I would like to add a matrix to the DGEList in a similar way assays can be added to a SummarizedExperiment.

I calculated the log transformed cpm values of a DGEList and I would like to store them in the DGEList, so subsetting this object would subset the log transformed cpm values too.

here is my code:

query <- GDCquery(project = "TCGA-BLCA",  # project-code for Bladder Cancer
                  data.category = "Transcriptome Profiling",  # catogry for RNA-Seq Data
                  data.type = "Gene Expression Quantification", # raw reads, or , aligned data
                  workflow.type = "HTSeq - Counts") # FPKM / HTSeq-Count / etc.

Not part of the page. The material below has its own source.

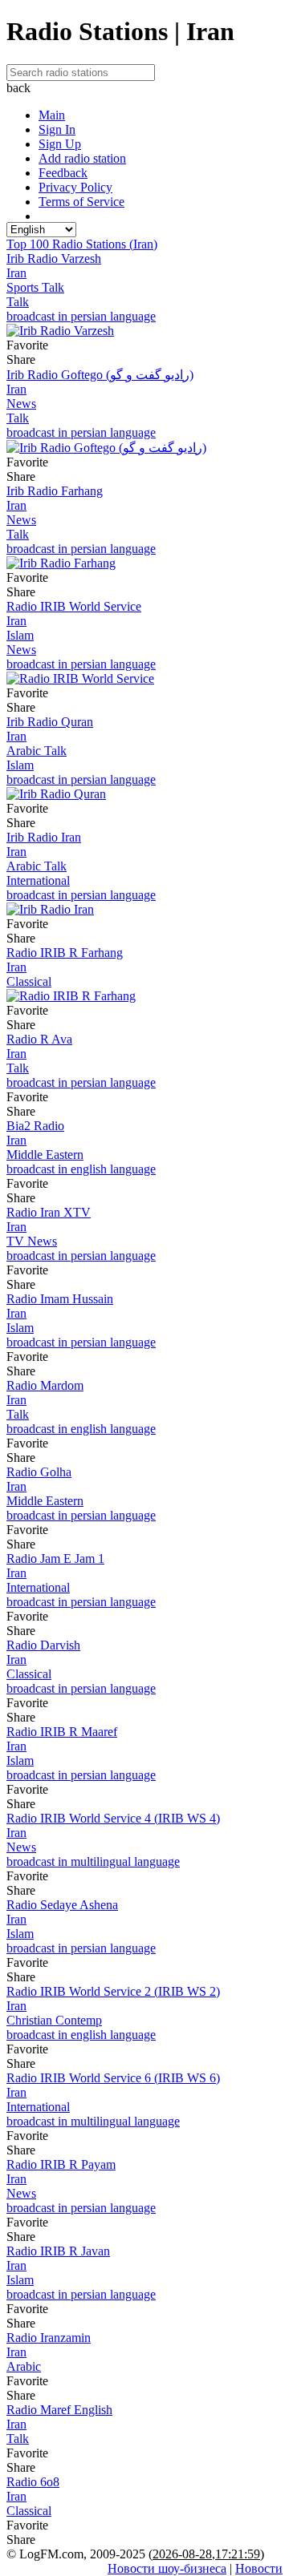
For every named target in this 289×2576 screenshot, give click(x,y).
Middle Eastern (44, 1154)
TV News (31, 1241)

GDCdownload(query, # name of the filtered dataset assigned above
            method = "api", # needs to be set in order to download from the api
            files.per.chunk = 10, # this should minimise prob. of corruption
            directory = "GDCdata") # save files to a seperate directory

TCGA_BLCA <- GDCprepare(query,
                        summarizedExperiment = TRUE) # Downloads also clinical data

TCGA_BLCA_DGEList <- DGEList(TCGA_BLCA)

keep <- rowSums(cpm(TCGA_BLCA_DGEList)>0.25) >= 217

TCGA_BLCA_DGEList <- TCGA_BLCA_DGEList[keep, , 
                                       keep.lib.sizes = FALSE]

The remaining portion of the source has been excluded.